▸ Assignment 1
According to the article on Rabih Abou-Khalil, in what year did he move from Beirut to Munich?
▸ Assignment 2
Write the next part of the article on Rabih Abou-Khalil, picking up after its final sentence.

▸ Excerpted text
========================
Background information
- Born: August 17, 1957 (age 68) Beirut, Lebanon
- Genres: Ethno jazz, world fusion
- Occupations: Musician, composer, bandleader
- Instruments: Oud, flute
- Years active: 1980–present
- Labels: Enja, MMP, ECM

= Rabih Abou-Khalil =

Rabih Abou-Khalil (ربيع أبو خليل, born August 17, 1957) is an oud player and composer born in Lebanon, who combines elements of Arabic music with jazz, classical music, and other styles. He grew up in Beirut and moved to Munich, Germany, during the Lebanese Civil War in 1978.

==Musical style==
Abou-Khalil studied the oud at the Beirut conservatory with oudist Georges Farah. After moving to Germany, he studied classical flute at the Academy of Music in Munich under Walther Theurer.

In his compositions and live concerts, he combines elements of Arabic music with jazz, rock, or classical music, and has earned praise as "a world musician years before the phrase became a label". — According to a review of his concert in The Guardian of 2002, Abou-Khalil "makes the hot, staccato Middle Eastern flavour and the seamless grooves of jazz mingle, as if they were always meant to."

In a review of his 2007 album Songs For Sad Women, the BBC wrote "the characteristic blend of jazz-inflected Arabic melody with subtle rhythms combines into a hypnotic whole, as ever with Abou-Khalil’s fluent oud playing in a central role."

Along with Tunisian oud virtuosos Anouar Brahem and Dhafer Youssef, he has helped establish the oud as an important instrument of Ethno jazz and world fusion.

Among other musicians, Abou-Khalil has worked with ARTE Quartett (saxophone quartet), Alexander Bălănescu (violin), Luciano Biondini (accordion), Milton Cardona (conga), Sonny Fortune (alto saxophone), Michel Godard (tuba and serpent), Joachim Kühn (piano, alto saxophone), Howard Levy (harmonica), Charlie Mariano (alto saxophone), Gabriele Mirabassi (clarinet), Glen Moore (bass), Mark Nauseef (percussion), Setrak Sarkissian (darabukka), Ramesh Shotham (Indian percussion), Steve Swallow (bass), Glen Velez (frame drum, percussion), or Kenny Wheeler (flugelhorn).

==Albums==
His only album for the Munich-based label ECM was called Nafas (1988). Since 1990, his albums have been published by Enja Records, Munich. For Al-Jadida (1992), Abou-Khalil invited alto saxophonist Sonny Fortune; Blue Camel (1992), featured alto saxophonist Charlie Mariano and flugelhorn player Kenny Wheeler. Morton's Foot (2004) presents Luciano Biondini on accordion and Sardinian singer Gavino Murgia. Journey to the Centre of an Egg (2005) features a trio of oud, piano (Joachim Kühn, who doubles on alto saxophone) and Jarrod Cagwin on drums.
========================
▸ Recorded data
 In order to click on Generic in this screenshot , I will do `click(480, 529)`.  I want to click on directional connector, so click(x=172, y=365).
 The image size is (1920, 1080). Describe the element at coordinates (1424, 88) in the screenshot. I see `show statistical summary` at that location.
========================
▸ Task response 1
1978

▸ Task response 2
Nafas and Tarab make use of the ney, the Middle Eastern end-blown flute. Arabian Waltz features Abou-Khalil's compositions for string quartet (performed by the Balanescu Quartet), along with oud, Michel Godard on tuba or serpent, and frame drums.

In 2008, Abou-Khalil released an album entitled "Em Português" ("In Portuguese"), where he mixes fado with Arabic music with the participation of the fadista Ricardo Ribeiro.

==TV series: Visions of Music==
In 1998, Rabih Abou-Khalil hosted the television series Visions of Music. This 13-part documentary series produced by EuroArts Entertainment set out to explore the blending of jazz with different music styles of the world (Caribbean salsa, Brazilian samba, Argentine tango, French musette, Spanish flamenco, Jewish klezmer, New Orleans R&B and Mississippi blues, as well as West African, South African, Indian, and Middle Eastern music) through historical footage and interviews with musicians by Abou-Khalil. The music of the TV-series was released on the album Visions of Music - World Jazz by Enja Records.

==Discography==
- Compositions & Improvisations (MMP, 1981)
- Bitter Harvest (MMP, 1984)
- Between Dusk and Dawn (MMP, 1987; Enja, 1993)
- Bukra (MMP, 1988; Enja, 1994)
- Nafas (ECM, 1988)
- Roots & Sprouts (MMP/Enja, 1990)
- World Music Orchestra: East West Suite (Granit, 1990)
- Al-Jadida (Enja, 1991)
- Blue Camel (Enja, 1992)
- Tarab (Enja, 1993)
- The Sultan's Picnic (Enja, 1994)
- Arabian Waltz (Enja, 1996)
- Odd Times (Enja, 1997)
- Yara (Enja, 1998)
- The Cactus of Knowledge (Enja, 2001)
- Il Sospiro (Enja, 2002)
- Morton's Foot (Enja, 2003)
- Journey to the Centre of an Egg (Enja, 2005)
- Songs for Sad Women (Enja, 2007)
- Em Português (Enja, 2008)
- Trouble in Jerusalem (Enja, 2010)
- Hungry People (World Village, 2012)
- The Flood and the Fate of the Fish, (Enja Records, 2020)

===As guest musician===
- Chris Karrer: Dervish Kish (Schneeball/Indigo, 1990/91)
- Michael Riessler: Heloise (Wergo, 1992)
- Charlie Mariano & Friends: Seventy (veraBra records, 1993)
- Glen Moore: Nude Bass Ascending (Intuition, 1996/97)
- Ramesh Shotam: Madras Special (Permission Music, 2002)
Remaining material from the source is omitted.